Legislative Notebook: Health insurance marketplace only needs Dayton signature
ST. PAUL — Minnesota senators approved 39-28 a health insurance marketplace along party lines Monday, leaving only Gov. Mark Dayton’s signature as the final step.
Dayton is expected to sign the measure that would give Minnesotans a mostly Web-based place to buy health insurance, as required by federal law. If Minnesota does not establish its marketplace, also known as an exchange, the federal government will. Republicans opposed the marketplace in the Senate, as well as when the House approved it 72-61 early Friday. Bill author Sen. Tony Lourey, DFL-Kerrick, said business representatives such as the Minnesota Chamber of Commerce refused to come up with their own ideas about how to set up an exchange. “At some point, you have to ask if they want a Minnesota exchange...” Lourey said. “I have yet to see that marketplace that they would support.” Republicans and chamber leaders disagreed.
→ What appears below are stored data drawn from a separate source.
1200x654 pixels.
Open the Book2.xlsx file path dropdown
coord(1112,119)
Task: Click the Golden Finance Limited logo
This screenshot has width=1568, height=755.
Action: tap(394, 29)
Chamber representatives said they spent thousands of hours developing hundreds of suggestions they offered legislators organizing the marketplace bill. The ideas mostly were rejected by Democrats who control the Legislature. The final marketplace bill is a merger of what passed the House and Senate. One of the major changes was in how to fund the estimated $60 million annual marketplace cost. Senators had approved taking money from state funds, while the House wanted to withhold up to 3.5 percent of premiums of policies sold in the marketplace. The compromise was for the first two years taking 1.5 percent of premiums, and allowing the marketplace board to borrow from the state any more funding it needs. Sen. Torrey Westrom, R-Elbow Lake, complained the House-Senate conference committee violated rules when it came up with a funding mechanism that was not included in either body’s original bill. Sen. Paul Gazelka, R-Nisswa, said insurance premiums would rise under a marketplace. Lourey, on the other hand, said costs eventually could fall.
Simple LGA formula
A freshman lawmaker Monday introduced a bill establishing a new way to calculate Local Government Aid. With the support of urban, suburban and greater Minnesota cities, the bill by Rep. Ben Lien, DFL-Moorhead, removes arcane sections of the LGA formula such as how many accidents occur in a city. Backers of the Lien bill also say it would make it easier for cities to predict how much money they can expect. The simplified formula is separate from a Gov. Mark Dayton proposal to add $80 million to the aid the state pays to cities. “Over the last several years the underfunding of the LGA program has hobbled its effectiveness in delivering property tax relief to communities across the state,” said President Bruce Ahlgren of the Coalition of Greater Minnesota Cities and Cloquet mayor. Ahlgren said legislators should notice the support from cities of all types. “Everyone had to come in with realistic expectations,” the mayor said. “While no one walked away with everything they wanted, everyone is pleased that we have a framework for a stable and predictable program into the future.” A similar bill is expected to be introduced in the Senate.
Stumpf against test
A law Minnesota legislators approved last year requiring teachers to pass tests before being licensed is causing problems, Sen. LeRoy Stumpf, DFL-Plummer, said. “The problem is the test is so tough some of the brightest and best potential teachers cannot pass this test,” Stumpf said. “The current test does not accurately assess competent teachers. Because of this, some well-qualified teachers are in danger of losing their licenses.” Stumpf said the test rewards teachers who take tests well, not necessarily those who are smart. A bill going through the Legislature would allow teachers who do not pass the tests temporary licenses for three years. Also, a task force would look into the situation. “I think we should go even further and eliminate this test,” Stumpf said. “It is difficult enough to find good people willing to become teachers, let alone put unnecessary obstacles in their way which could discourage more students from entering into the profession.”
Small hospital help
Hospitals and other health institutions with fewer than 25 beds no longer need to obtain national accreditation before providing advanced diagnostic imaging. Gov. Mark Dayton signed written by Sen. Kent Eken, DFL-Twin Valley, and Rep. Jay McNamar, DFL-Elbow Lake. During committee hearings, lawmakers learned that obtaining the accreditation from one of three national organizations was expensive. The bill was written so advance procedures remain affordable to small hospitals. Institutions still would be to be licensed by the state Health Department.